Contemplemos as cartas
geográficas e veremos que Bertolínia é uma freguesia, hoje município distinto
de Jerumenha e defronte a Nova Iorque, nova, filha das injunções do alagamento
da Boa Esperança. Nova Iorque? Um notável quase bairro de Pastos Bons – com
todo respeito!
O recipiendário desta noite vem
para muito contribuir com estudos relevantes tão ainda faltos nos municípios da
mesorregião médio parnaibana, a zona leste-sul do Maranhão e também o valongo gurgueiano. Será um grande acadêmico,
sucedendo a outro dedicado filho do sul piauiense, Herculano Morais, filho,
cujo nome está entre os fundadores desta casa, em 2005.
Reginaldo Miranda da Silva é
bertolinense, já se disse. Feitos os estudos primários no ardor do berço
nativo, ainda adolescente, foi estudar em Teresina, a bela cidade verde, como
lhe chamou o escritor Coelho Neto.
Este não é o primeiro sodalício
acadêmico que o confrade Reginaldo integra. Ele é o quarto e atual ocupante da
Cadeira 27 da Academia Piauiense de Letras, entidade que presidiu com destacado
êxito. Historiador, contista e cronista. Antes graduara-se em Direito, pela
Universidade Federal do Piauí (1988), logo a seguir estabelecendo-se com
escritório de advocacia. Na vida pública, foi vice-prefeito em sua terra natal.
As obras que escreveu e publicou são muitas, entre as quais, Bertolínia:
história, meio e homens (1983); Cronologia histórica do município de
Regeneração (2002); São Gonçalo da Regeneração, Aldeamento dos Acoroás (2003).
Recentemente, pela APL, publicou, Piauienses Notáveis, robusto livro que
perfila figuras que marcam a história brasileira em chão do Piauí e arredores.

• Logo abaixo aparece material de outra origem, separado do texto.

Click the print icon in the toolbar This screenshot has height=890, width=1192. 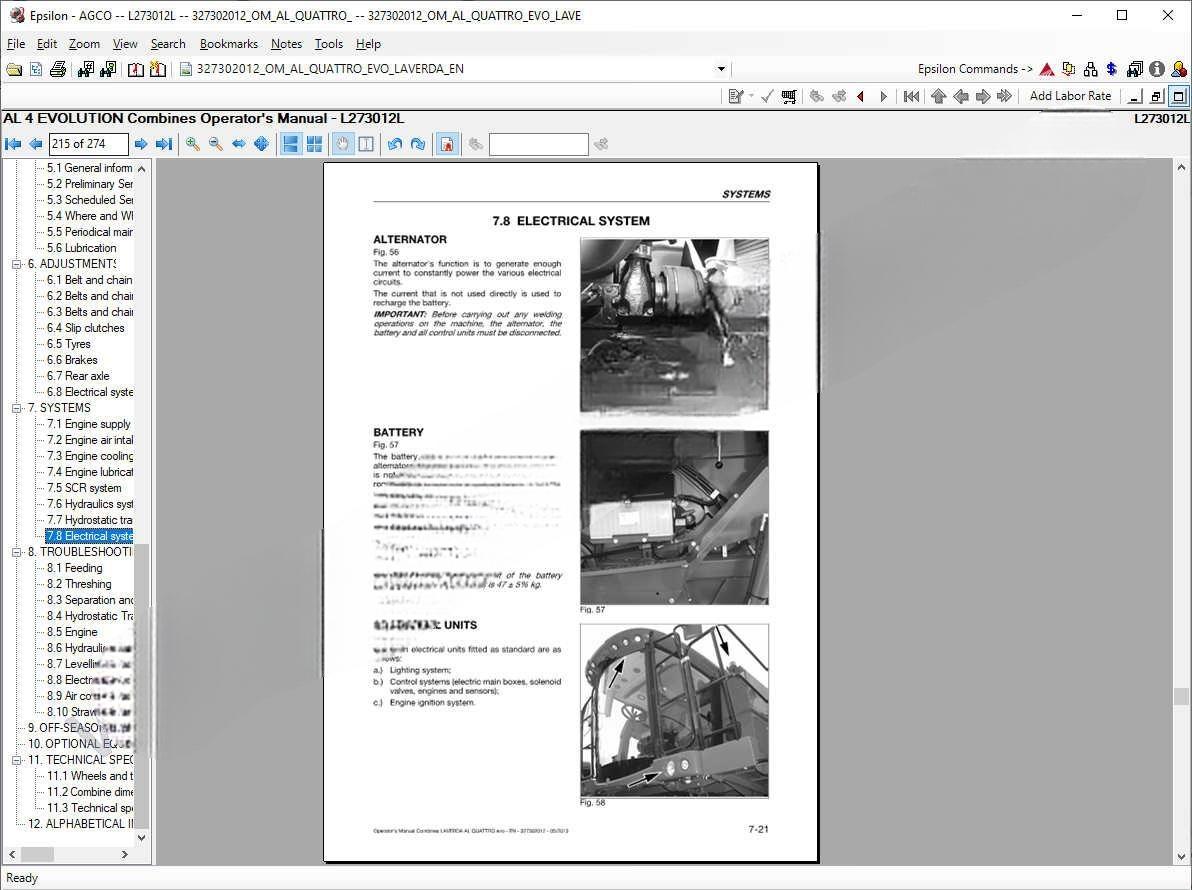point(58,69)
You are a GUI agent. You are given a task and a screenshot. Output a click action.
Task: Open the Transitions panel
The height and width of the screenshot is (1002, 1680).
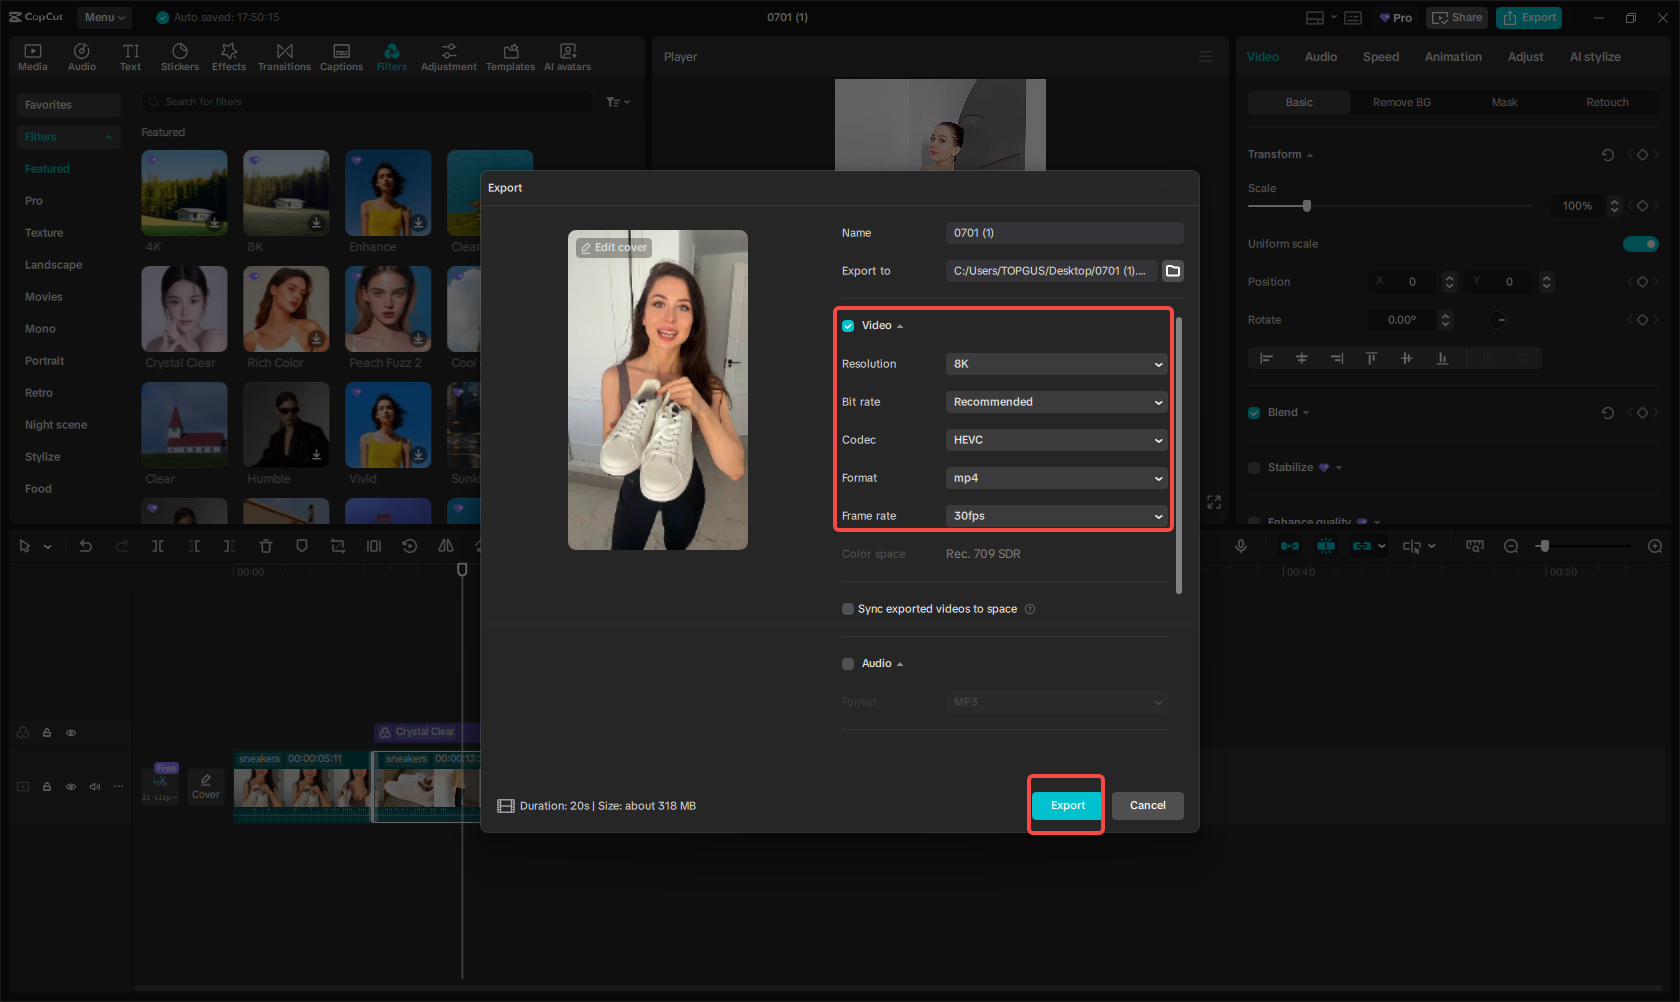284,57
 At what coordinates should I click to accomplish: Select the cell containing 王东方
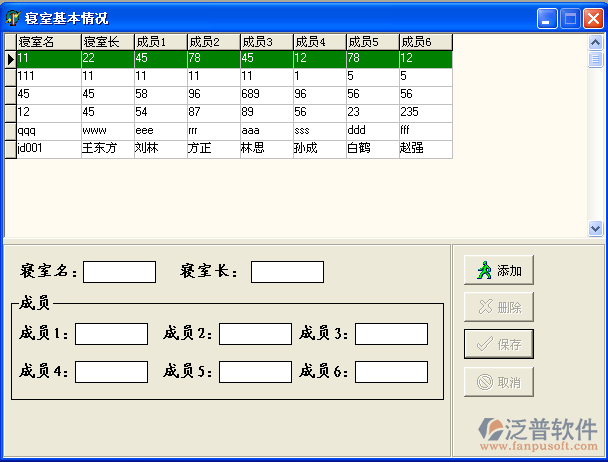click(x=106, y=149)
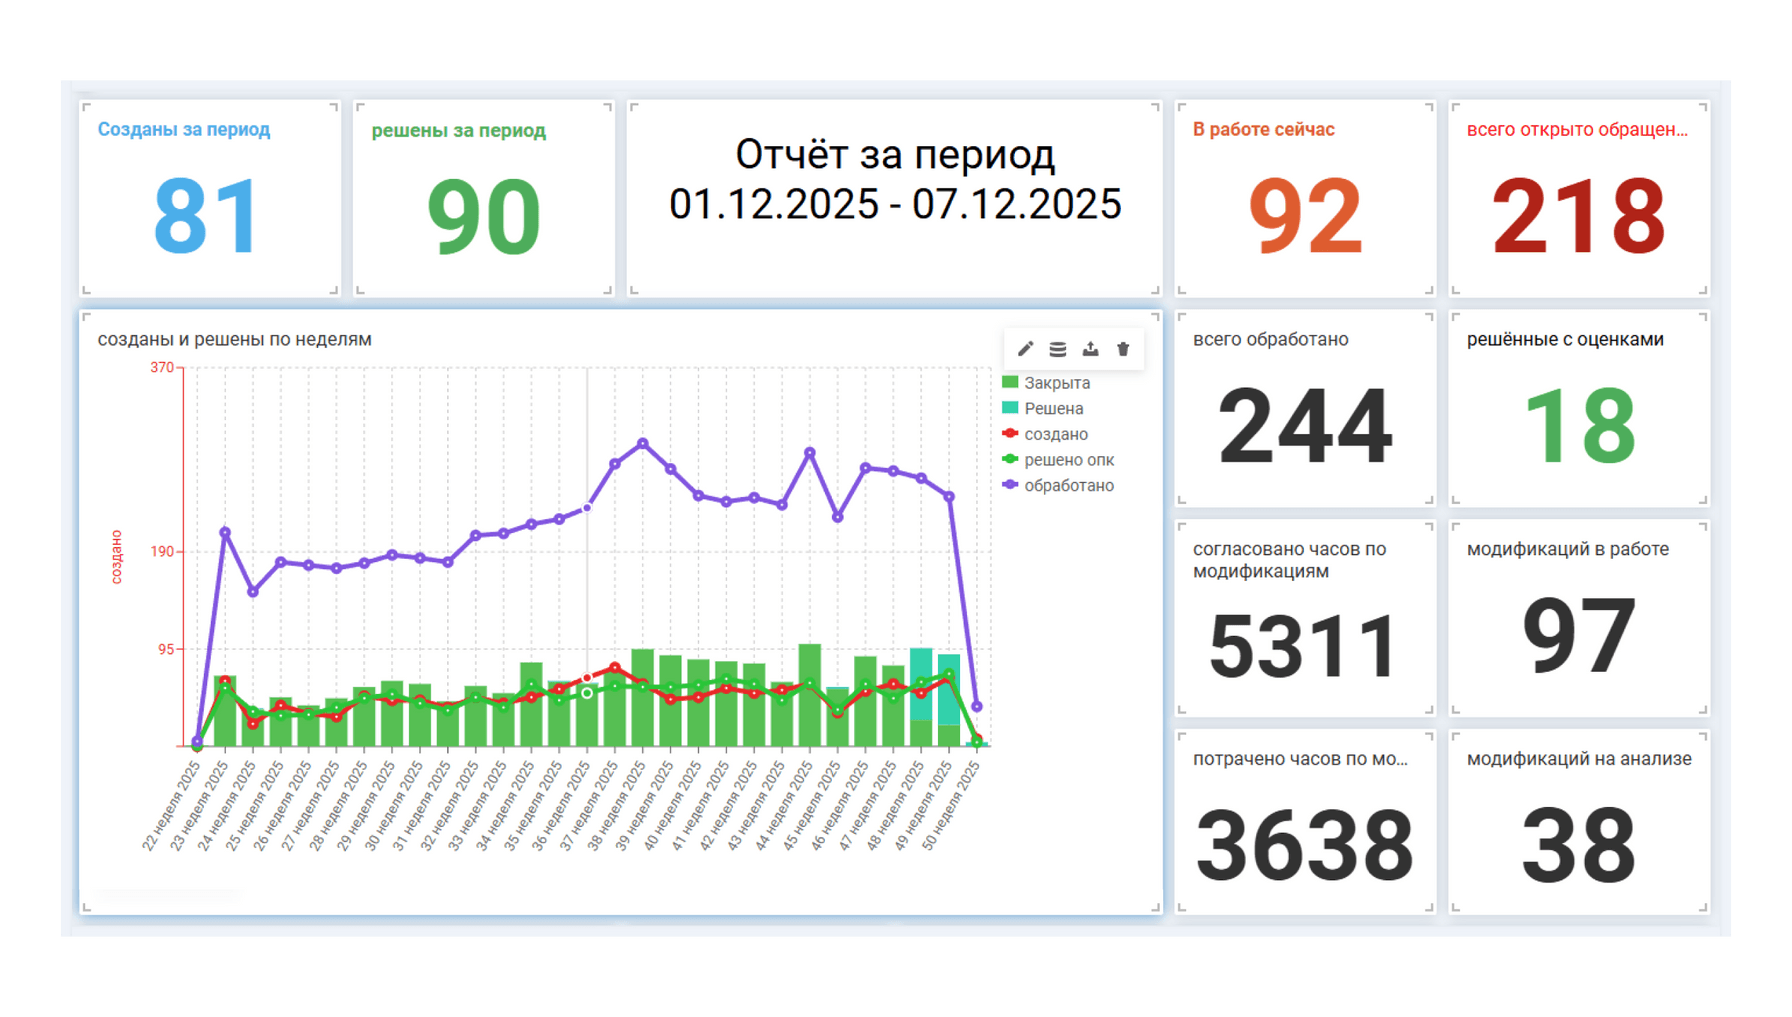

A Academia de Pastos Bons se
alegra grandemente ao receber o novo ocupante da Cadeira 9.
Integre-se, caro recipiendário, no
berço afável dos Pastos Bons, que você já conhece, de ver in loco, e sobretudo
de nele imergir pelos vários relatos e outras memórias que sobre essa projeção
histórica do Piauí foram assentados.
Em sua homenagem e vincando este
rito de chegada, inscrevo aqui uma passagem de Dom Frei Manuel da Cruz, que foi
o instituidor da freguesia de São Bento em Paróquia, no distante ano de 1741, e
que também é autor da primeira notícia dada sobre o lugar “capital” das
imensidões, então, ainda incertas, do sertão dos “pastos bons”. Disse ele, o
primeiro bispo que pisou os pés no sul do Maranhão, em longa Visita Pastoral
feita entre agosto de 1742 e janeiro de 1744 :
“[saindo de Parnaguá, que é a
estrada real dos sertões deste bispado...]. Desta paragem em que se ajuntam
estes dois rios [Parnaíba e Balsas] quatro dias de jornada pela [ribeira da]
Parnaíba abaixo, tornei eu a passar a dita Parnaíba para a nova freguesia de
São Bento dos Pastos Bons, que já situada na Capitania do Maranhão na mesma
chapada adiante nasce o rio Itapecuru; e muito mais adiante em uma serra mui
alta o Mearim [...]. Mas deixados estes futuros, visitada a freguesia de São
Bento que está situada entre a Parnaíba e Itapicuru, distrito o mais delicioso,
e fértil que achei em todo o sertão...”. O bispo está escrevendo “para o
Reverendíssimo padre-mestre doutor frei Manuel da Rocha” que está em Portugal
(Copiador das Cartas de Dom Manuel da Cruz, p. 120-121).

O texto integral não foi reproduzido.